▶ _PROBLEMS AND TASKS_
A - Reproduce word for word the portion of the excerpt on Pietro Verri starting at "Reflections on Pietro" and ending at "(see Buchanan, 1960).".
B - Answer these questions using the excerpt on Pietro Verri:
(i) Which work by Verri did the paper's author edit and co-translate into English?
(ii) For how long has the author studied eighteenth-century economic thought in England, France and Italy?
(iii) Verri is considered as possibly the Italian counterpart of which two economists?

▶ _EXCERPT_
────────────────
Eighteenth Century Economics: Turgot, Beccaria and Smith and Their Contemporaries

By Peter Groenewegen | Go to book overview

15

Reflections on Pietro Verri’s political economy1

This paper offers observations on Verri’s Meditazioni sull’economia politica, derived from my recent experience as its editor and co-translator into English, and that gained as a student of eighteenth-century economic thought in England, France and Italy for over a quarter century. In addition, Verri’s Meditazioni have much to offer to the student of public finance, my other major research interest, because a substantial part of this work was devoted to that scienze della finanza to which Italian economists have so extensively contributed over the centuries (see Buchanan, 1960).

This paper draws largely on the English edition of Verri’s Meditazioni I helped to prepare 2 and offers brief observations on the following matters. First, Verri’s work on economics following his introduction to the subject is briefly examined to illuminate the extent of his preliminary studies. Second, the major sources of Verri’s economics are identified and some comment is presented on the similarity between these sources and those available to some of the other major economic thinkers of the late eighteenth century. Third, some theoretical highlights of Verri’s mature work are considered before looking by way of conclusion at a number of historical issues in relation to Verri as an important eighteenth-century economist. These address in particular eighteenth-century reactions to Verri’s work, posing some problems on which Italian scholars may be able to shed further light; his lack of recognition in the nineteenth century in England, and finally, whether, as some have argued, it is appropriate to describe Verri as the Italian Turgot or Smith.
────────────────
Item position entries
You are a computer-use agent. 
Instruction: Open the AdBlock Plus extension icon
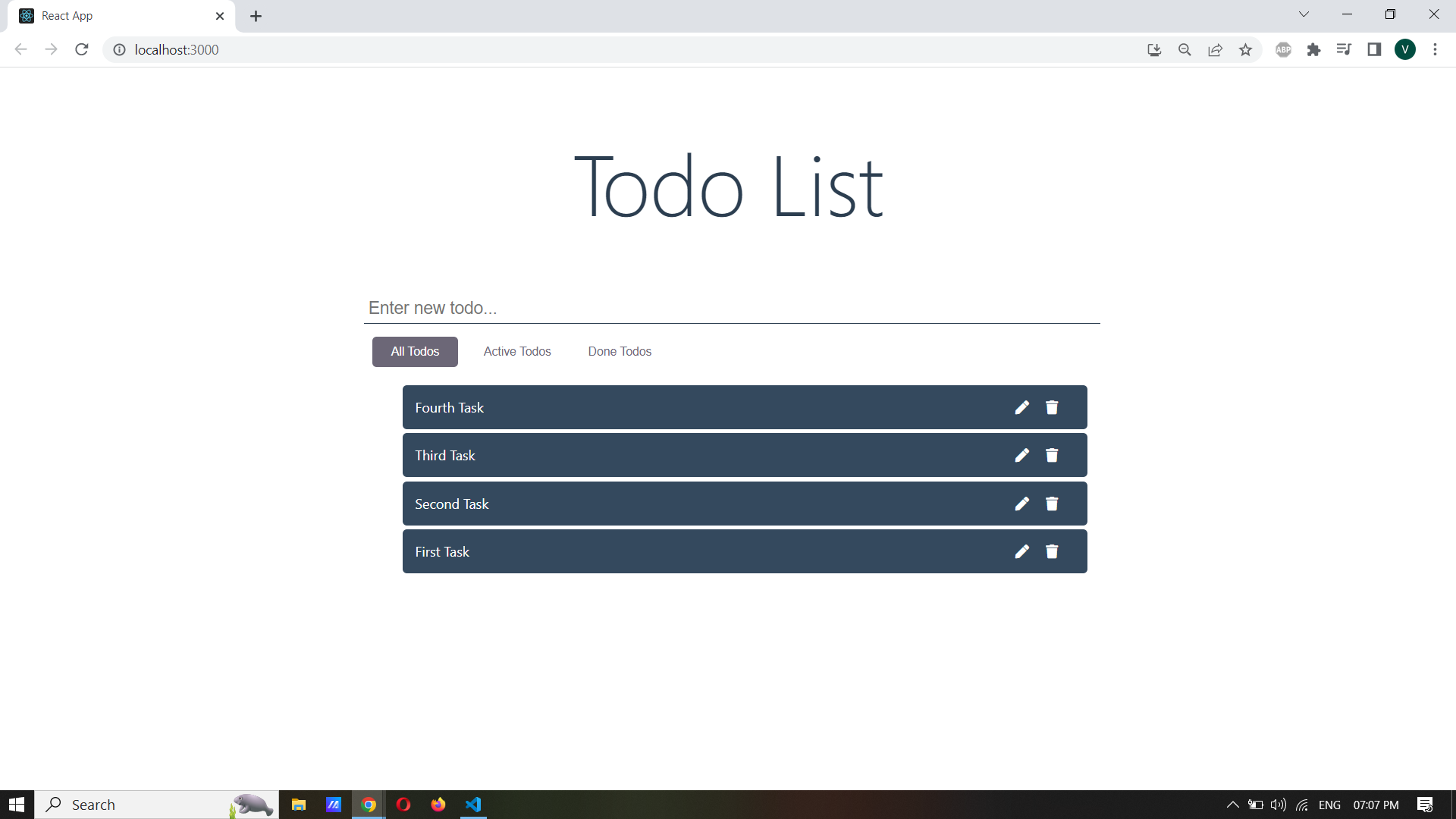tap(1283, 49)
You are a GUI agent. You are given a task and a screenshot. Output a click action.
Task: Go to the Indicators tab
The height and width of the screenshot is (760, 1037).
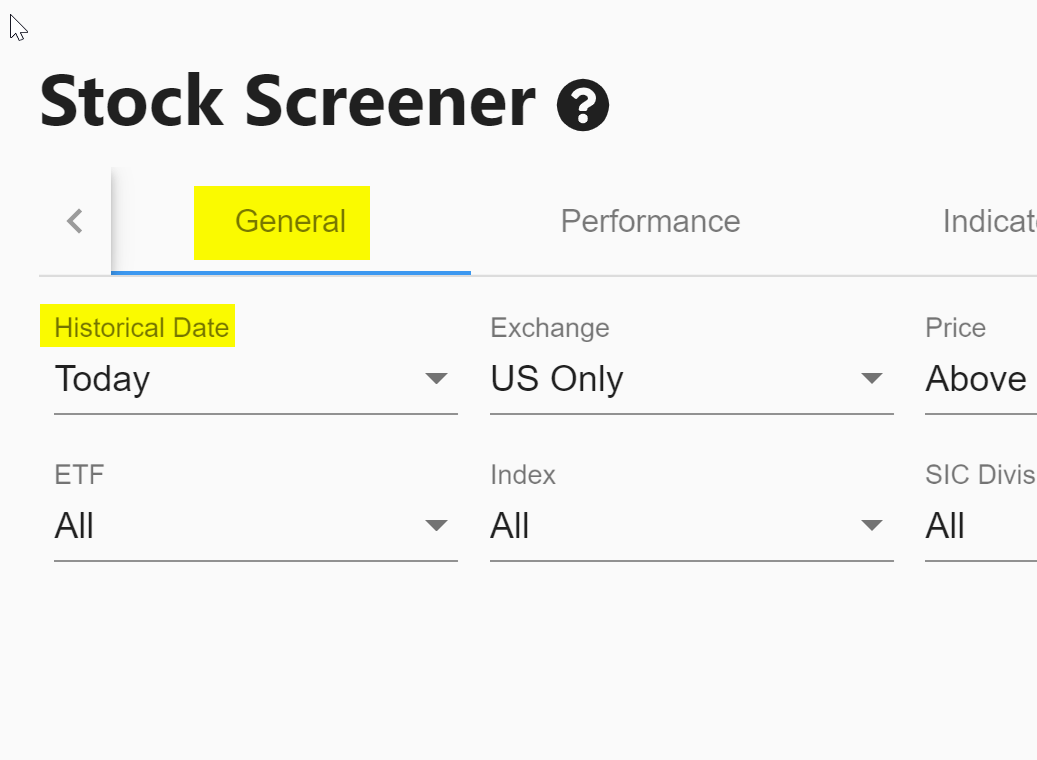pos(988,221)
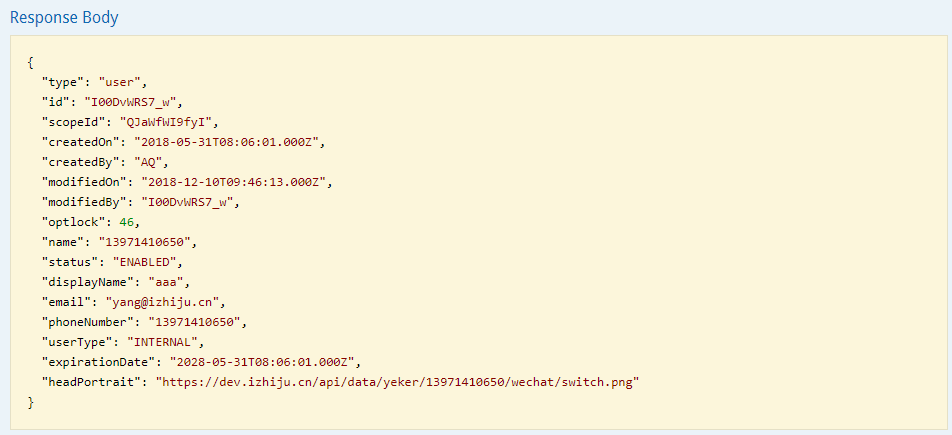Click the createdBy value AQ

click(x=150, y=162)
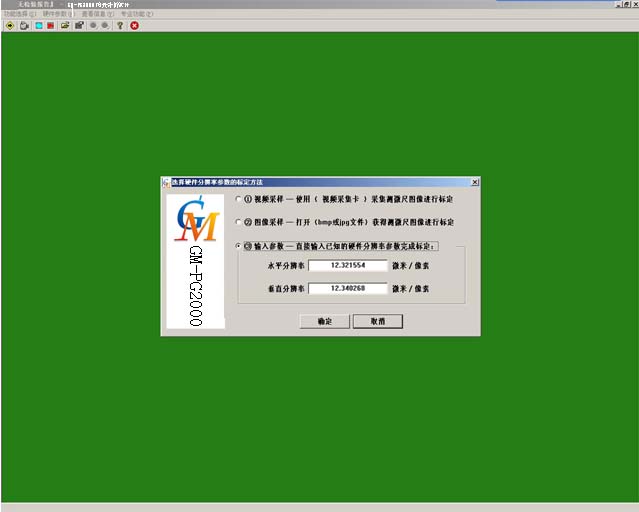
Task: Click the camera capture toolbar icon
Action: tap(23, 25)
────────────────
▶ _EXERCISE SOLUTIONS_
A -
Reflections on Pietro Verri’s political economy1

This paper offers observations on Verri’s Meditazioni sull’economia politica, derived from my recent experience as its editor and co-translator into English, and that gained as a student of eighteenth-century economic thought in England, France and Italy for over a quarter century. In addition, Verri’s Meditazioni have much to offer to the student of public finance, my other major research interest, because a substantial part of this work was devoted to that scienze della finanza to which Italian economists have so extensively contributed over the centuries (see Buchanan, 1960).

B -
(i) Meditazioni sull'economia politica
(ii) For over a quarter century
(iii) Turgot and Smith